Articolo sul Fatto Quotidiano del 27-11-2017 pag. 18
I crac di quattro banche nel 2015, di due quest’anno e quello sfiorato del Monte dei Paschi preoccupano i risparmiatori. In gran parte a torto. Altri sono i pericoli che ora corrono, altri i modi per portargli via soldi. Le banche italiane non rifilano più proprie azioni a prezzi gonfiati od obbligazioni subordinate. Addirittura preferiscono non fare più le banche, cioè raccogliere denaro da prestare a tassi più alti.
Glielo consiglia pubblicamente anche la Banca d’Italia, che per inciso non impedì i collocamenti delle azioni poi azzerate. Il suo direttore generale, Salvatore Rossi, il 6-11-2017 ha esortato il sistema bancario italiano a “essere meno banca tradizionale che raccoglie risparmio […] e più banca che fa gestione del risparmio”. Un invito all’arrembaggio dei patrimoni dei clienti, inimmaginabile da parte della banca centrale tedesca. Comunque un’operazione già in atto. Proprio l’indomani Banca Intesa annunciava che arrivava dal risparmio gestito oltre la metà del risultato dei primi nove mesi dell’anno.
Se è pericoloso dare denaro alle banche, comprando loro titoli, lo è anche affidargli i propri soldi. Cosa cambia fra trovarsi un ventesimo dei propri risparmi in fumo, perché in azioni di una banca fallita, oppure averli in un giardinetto di fondi e pagare un 5% medio fra commissioni, provvigioni, costi, spese ecc.? Se c’è una differenza, è in peggio: nel primo caso uno se n’accorge, nel secondo spesso no.
Il 5% è una percentuale esagerata? Semmai è il contrario, visto che da varie ricerche sui costi e oneri a carico dell’investimento per esempio in fondi azionari risulta un’incidenza nell’ordine del 23-25% complessivo per gli ultimi dieci anni: tutti soldi sottratti ai risparmiatori.
E come è possibile che a cosiddetti consulenti che cambiano banca, quella dove approdano gli offra fino al 3% dei conti che portano con sé? Ciò implica che dai patrimoni trasferiti la nuova banca preleverà, in un modo o nell’altro, quelle cifre e ovviamente anche altre.

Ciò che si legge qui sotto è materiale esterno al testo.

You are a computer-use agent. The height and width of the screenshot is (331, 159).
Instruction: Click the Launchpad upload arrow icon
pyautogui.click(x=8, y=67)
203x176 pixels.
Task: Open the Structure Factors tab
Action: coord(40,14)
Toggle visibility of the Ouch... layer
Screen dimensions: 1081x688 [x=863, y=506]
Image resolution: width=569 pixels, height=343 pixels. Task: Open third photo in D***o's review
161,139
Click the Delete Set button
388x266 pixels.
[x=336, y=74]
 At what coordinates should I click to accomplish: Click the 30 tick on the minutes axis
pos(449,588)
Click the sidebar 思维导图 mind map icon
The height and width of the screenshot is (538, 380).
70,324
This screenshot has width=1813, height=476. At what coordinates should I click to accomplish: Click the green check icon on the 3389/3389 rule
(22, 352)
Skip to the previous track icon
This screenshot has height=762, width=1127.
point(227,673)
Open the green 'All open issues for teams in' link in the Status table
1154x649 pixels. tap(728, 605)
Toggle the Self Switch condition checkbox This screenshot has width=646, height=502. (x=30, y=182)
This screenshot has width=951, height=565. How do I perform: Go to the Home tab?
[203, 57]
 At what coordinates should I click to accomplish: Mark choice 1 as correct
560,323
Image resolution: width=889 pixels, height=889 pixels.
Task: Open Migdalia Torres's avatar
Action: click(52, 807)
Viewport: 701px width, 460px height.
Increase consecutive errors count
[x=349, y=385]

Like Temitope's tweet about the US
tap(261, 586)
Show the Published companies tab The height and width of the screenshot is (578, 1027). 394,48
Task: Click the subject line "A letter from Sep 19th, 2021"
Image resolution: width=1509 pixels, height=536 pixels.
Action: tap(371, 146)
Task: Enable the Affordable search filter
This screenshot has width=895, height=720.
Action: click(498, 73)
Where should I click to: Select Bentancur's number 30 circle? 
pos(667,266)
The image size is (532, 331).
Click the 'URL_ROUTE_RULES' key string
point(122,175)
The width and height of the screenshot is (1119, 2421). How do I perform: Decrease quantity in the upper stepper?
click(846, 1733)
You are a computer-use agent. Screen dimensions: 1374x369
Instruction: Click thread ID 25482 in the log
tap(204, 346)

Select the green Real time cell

Che dire poi di contratti per investimenti che prevedono un 4-5% per chi volesse disinvestire dopo un anno? Certo che un risparmiatore accorto non dovrebbe mai firmare l’impegno a pagare un riscatto, per potersi riprendere i propri soldi. Ciò che rovina molti risparmiatori è la (residua) fiducia nella banca o nella Posta, che invece deve venire meno del tutto. Nell’ambito dei soldi l’approccio giusto non è la fiducia, bensì la diffidenza.